# Strange



## Gerdion (Jan 23, 2009)

I love the look of some livebearers like Swordtails and especially Dwarf Gouramis, but I can't seem to keep them alive in my tank. I first tried to keep a couple of Male Gouramis (stupid idea, I know - but they seemed to get along just fine without fighting or even coming near each other) and they died of suspicious circumstances that I'll detail later. A month afterwards, the rest of the fish were fine and growing like weeds so I got a male Swordtail and two females. After another month, the male and one of the females had died. That last female continued to live on for another month, but she was skittish and hid at the slightest movement from outside the tank.

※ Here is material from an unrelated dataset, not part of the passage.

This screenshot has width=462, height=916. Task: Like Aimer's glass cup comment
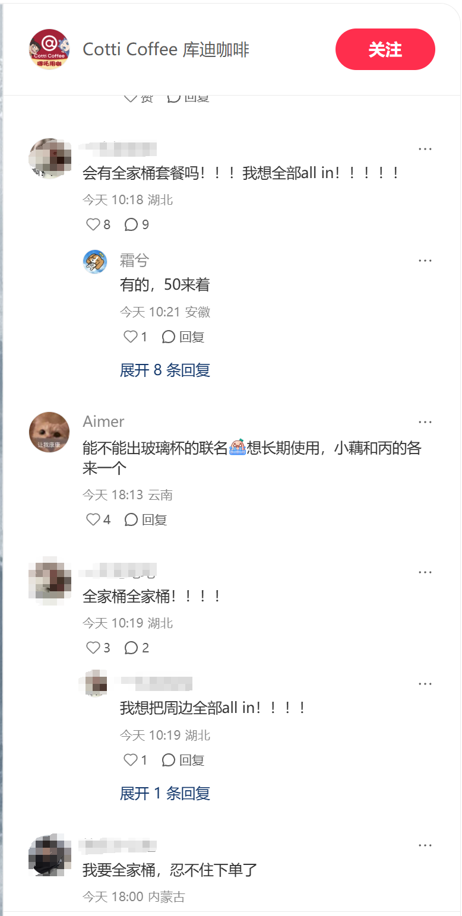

I can't seem to figure it out. My other fish have lived on and even grown fat. The fish in my tank at the moment are:
4 zebra danios
8 neon tetras
5 adult cory-cats and 1 baby cory
2 chinese algae eaters
1 golden algae eater
All in a 30 gallon tank cleaned up with a large penguin power filter.


----------



## Fishboydanny1 (Jun 13, 2008)

it may bepossible that the algea eaters are killing them, because all 3 of yours (2 chinese and a gold) are the same species and will often feed on the other fish's slime coats. I think it may be a dominance thing because they only tend to do is to new and subordinate fish in the tank.... btw they dont eat algea; common misconception.


----------



## eaglesfan3711 (Nov 16, 2008)

Eh, a sowrd or male gourami wouldn't put up with that from a CAE. They would fight them off fairly easily. 
First of all, gouramis aren't livebearers, they build bubble nests. I myself have had trouble keeping any type of gouramis but opalines.
Swordtails, take a lot of patience to get just right. They are very touchy, and unless their water quality is very good, and they get a lot of food, you will probably lose them. Swords are my favorite fish, and it took me a year to finally raise them.
Good Luck!


----------



## Gerdion (Jan 23, 2009)

The swords I couldn't figure out, especially since that one female I had lived on for a long time afterwards. My PH has remained steady for months and I haven't had any high ammonia or nitrate/nitrite levels in a very very long time.

The Gouramis all had a single small sore on their sides that looked like a raised bump right before they died. It was strange and it scared me. Fortunately, none of my other fish got sick, so it wasn't a parasite or a fungus.

I had the suspicion then that it was a bite, but I never saw the gouramis going at it nor did I see any other fish attacking them.


----------



## eaglesfan3711 (Nov 16, 2008)

I'm not sure what it is, but that bump seemed to occur on all the dwarf gouramis we had before they died. It is very strange and doesn't make sense.


----------